Viedma.- (APP) “Crónicas Marcianas” de Ray Bradbury, un clásico de la ciencia ficción, no es estrictamente una novela sino una serie de relatos de viajes terrestres al planeta Marte con su consiguiente colonización. Una edición de Minotauro de 1977 tiene como gran plus el prólogo de Jorge Luis Borges. Quien ha seguido la obra y la trayectoria del escritor argentino sabe que sus prólogos no fueron tomados a la ligera y tienen la calidad de sus cuentos. En este caso hay una interesante reflexión sobre lo que en 1955, año de la primera edición, se consideraba un nuevo género narrativo, la ciencia ficción, y, en especial, si cabía diferenciar un género literario de otro. Escribió Borges luego de preguntarse por qué le habían tocado de una manera tan íntima las “crónicas” de Bradbury: “Toda literatura (me atrevo a contestar) es simbólica; hay unas pocas experiencias fundamentales y es indiferente que un escritor, para transmitirlas, recurra a lo fantástico o a lo real, a Macbeth o a Raskolnikov, a la invasión de Bélgica en agosto de 1914 o a una invasión en Marte. ¿Qué importa la novela, o novelería, de la science-fiction? En este libro de apariencia fantasmagórica, Bradbury ha puesto sus largos domingos vacíos, su tedio americano, su soledad, como los puso Sinclair Lewis en Main Street”.

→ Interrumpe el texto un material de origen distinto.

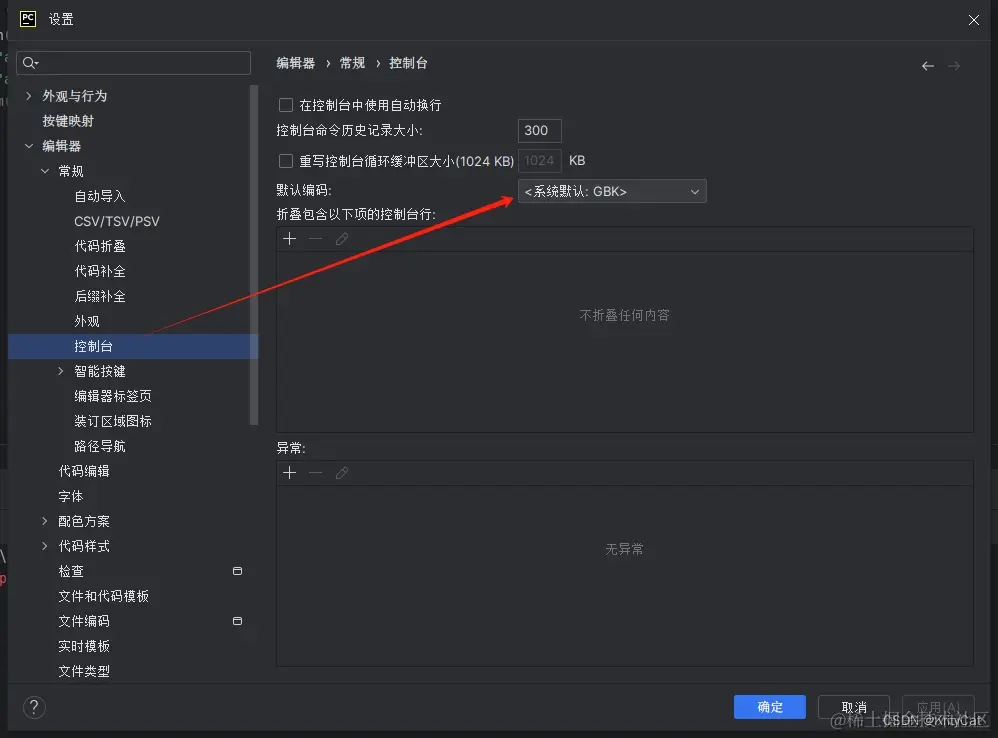Click the minus icon in the 异常 section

Tanto como le llegaron estas fantasías del norteamericano a Borges, a mí la primera vez, como otras en que leí estas “crónicas”, me impactó no sólo  la originalidad de algunos relatos, la frondosa imaginación que expresan, sino el trasfondo que encontré en cada una de sus páginas: la visión pesimista sobre la naturaleza humana. Algo que, por mi afición a la filosofía, o porque vaya a saber uno las razones, siempre me ha obsesionado y en función de eso también he escrito algún que otro cuento y artículo.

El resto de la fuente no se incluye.